**Problem statement**
Copy word for word the listing below, from its start through the line containing "Salud Mental (71, 613)", inclusive, leaving out the pictures.

● ● ● ● ●

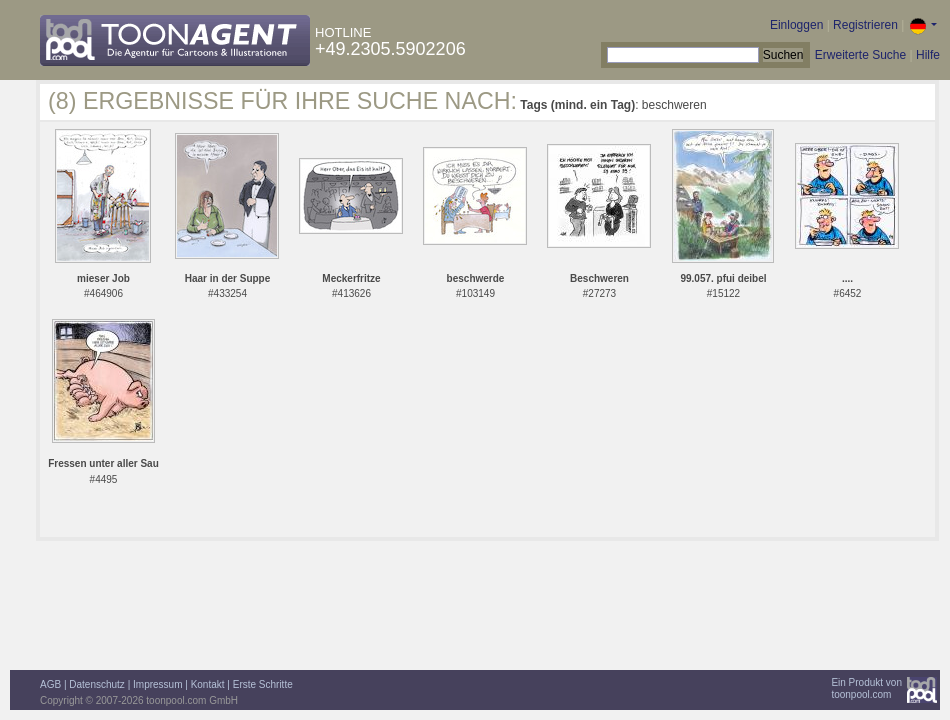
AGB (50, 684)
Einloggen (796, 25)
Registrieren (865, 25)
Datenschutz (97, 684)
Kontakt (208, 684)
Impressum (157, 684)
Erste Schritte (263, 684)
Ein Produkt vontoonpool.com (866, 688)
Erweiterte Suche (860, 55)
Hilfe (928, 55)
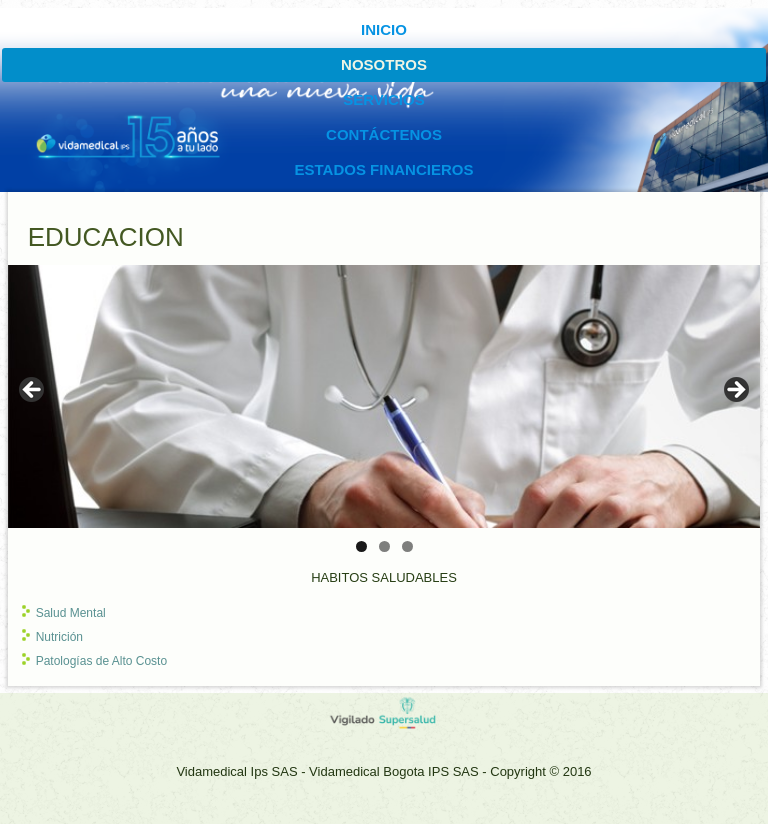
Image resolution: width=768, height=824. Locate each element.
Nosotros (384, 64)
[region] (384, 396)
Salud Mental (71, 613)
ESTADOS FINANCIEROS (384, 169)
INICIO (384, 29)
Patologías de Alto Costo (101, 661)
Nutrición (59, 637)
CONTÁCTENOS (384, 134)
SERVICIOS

● ● ● ● ●

**Final answer**
AGB (50, 684)
Einloggen (796, 25)
Registrieren (865, 25)
Datenschutz (97, 684)
Kontakt (208, 684)
Impressum (157, 684)
Erste Schritte (263, 684)
Ein Produkt vontoonpool.com (866, 688)
Erweiterte Suche (860, 55)
Hilfe (928, 55)
Image resolution: width=768, height=824. Locate each element.
Nosotros (384, 64)
[region] (384, 396)
Salud Mental (71, 613)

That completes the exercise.